Page:
Project: | ISO JTC1/SC22/WG21: Programming Language C++ |
---|---|

Number: | P1380R0 |

Date: | 2018-11-26 |

Audience | CWG, LWG |

Revises: | None |

Author: | Lawrence Crowl |

Contact | Lawrence@Crowl.org |

Lawrence Crowl, Lawrence@Crowl.org

The definition of non-type template parameter equivalence is ambiguous. We strengthen the definition to ensure that compilation is dependable.

Several comparison function definitions fail to meet the goal of ensuring sound comparison within programs. Weakening the results of these functions can mitigate much of the problem.

We provide for weak ordering on floating-point types.

P0100R0 Comparison in C++ introduced three-way comparison with the express purpose of making comparison sound. Programmers should be sure that their comparison operations meet the constraints of the algorithms they use.

The current definitions of several standard functions
infer a strong ordering from existing
`<`

and `==`

operators.
Unfortunately, doing so has a strong chance of making the program unsound.
A strong ordering on user-defined types
takes special care to ensure substitutability.
As a consequence,
it is easy to write a class that fails to provide strong ordering.
So, we should not infer a strong ordering from non-3way operators.

In contrast, user-defined types are much more likely to provide a weak ordering. Infering a weak ordering from existing operators is far less problematic. However, there is still the potential to strengthen a partial ordering into a weak ordering. As currently defined, this strengthening causes silent failure. An exception is preferable to silent failure.

The definition of non-type template parameter equivalence appeals to the <=> operator, but fails to specify the strength. Specifying a strong ordering solves the problem.

Dataset excerpt:
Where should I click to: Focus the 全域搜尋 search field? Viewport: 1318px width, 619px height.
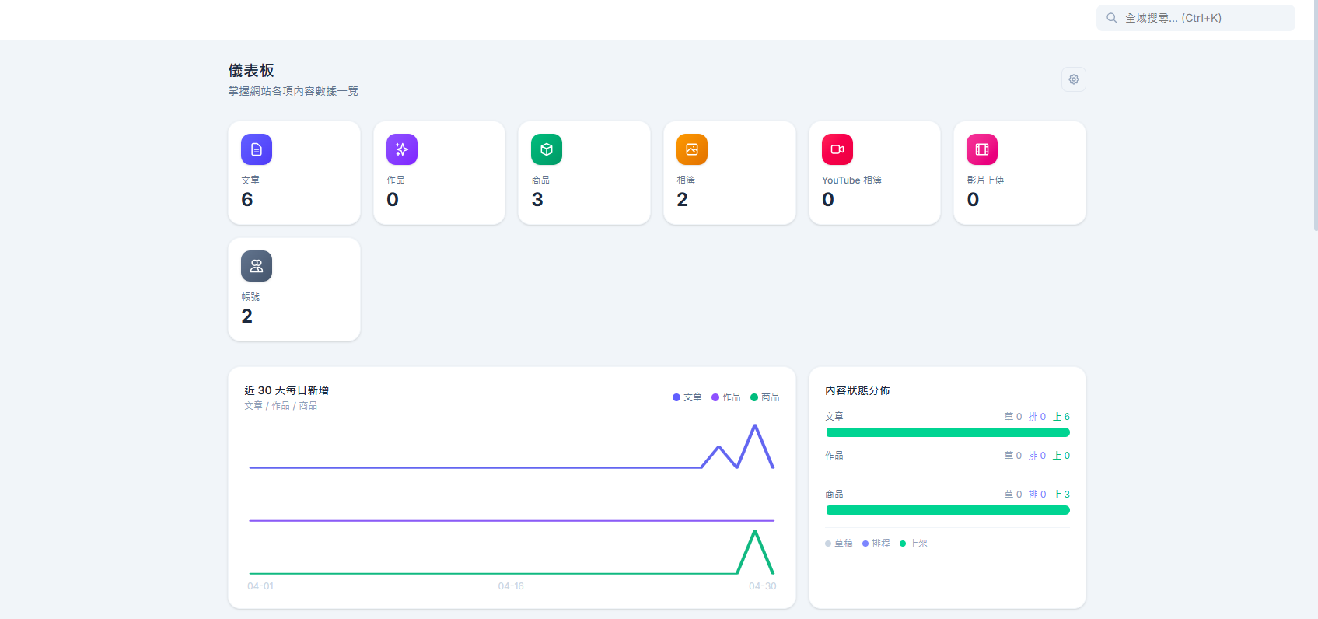click(x=1196, y=18)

Do this: List every field label that appears in the header of the C++ comparison proposal at the top of the page.

Response to this exercise: Project, Number, Date, Audience, Revises, Author, Contact